Elections are often treated, cynically, as the end of a conversation with the voters. For a few weeks, politicians are in the position of having to persuade the public — once they’ve done so, they switch to “communicating” with them. Even the most well intentioned of politicians fall into this paternalistic trap, seeking to “explain” policy decisions to voters rather than convince them of their merits. Decisions become foregone conclusions, whilst voters who oppose them are treated as ignorant and in need of education. 

Starmer has the chance to change all that, and win back the trust that politicians have spent the last 25 years breaking. He can choose to treat this election as the start of a conversation with the public, especially that section of the electorate which is giving him a chance, but are not yet convinced by the merits of the Labour project. 

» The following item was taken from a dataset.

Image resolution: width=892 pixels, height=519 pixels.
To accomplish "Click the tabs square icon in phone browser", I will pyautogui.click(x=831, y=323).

Time will tell if Starmer’s patriotic rhetoric is sincere or cynical

What does he need to say, and what does he need to hear? As I wrote in May, he has a ready made answer to former Tory voters who are ready to give Labour a chance — Blue Labour. This tendency may be new, but it is reviving the party’s oldest traditions — the religious, communitarian patriotic soul that once animated the movement, rooting it deeply in the country. Apart from potentially giving Starmer an authentically left wing language of patriotism and belonging, it also offers a coherence and a national scope that most political projects today lack. 

In its essence, Blue Labour’s approach is a revival of class politics for an age in which class is weak, by renewing the national, local and religious solidarities that were always integral to the ability to have a working class politics. Mass migration is to be opposed, not as a cynical response to social unrest and headlines, but because it is structurally hostile to the stronger labour protections, higher wages and improved housing and public services Labour is promising.

Likewise, plans to renationalise rail, and ambitions for a revived British economy will go badly awry if Starmer cannot give them purchase in a persuasive vision of the national interest, rather than technocratic tinkering from on high. Left wing parties increasingly struggle even to define, let alone defend this most basic of democratic ideas — if Labour is to have any hope of competent, let alone transformative government, it must define this idea and stick to it as its most sacred tenet. 

Time will tell if Starmer’s patriotic rhetoric is sincere or cynical, and if he and the party he leads will learn anything from the political failures of previous decades. His first test is whether, when he goes on the campaign trail, he addresses British voters as a unified nation to be won over, or as self-interested individuals to be bribed and flattered. I hope for the best — but expect the worst.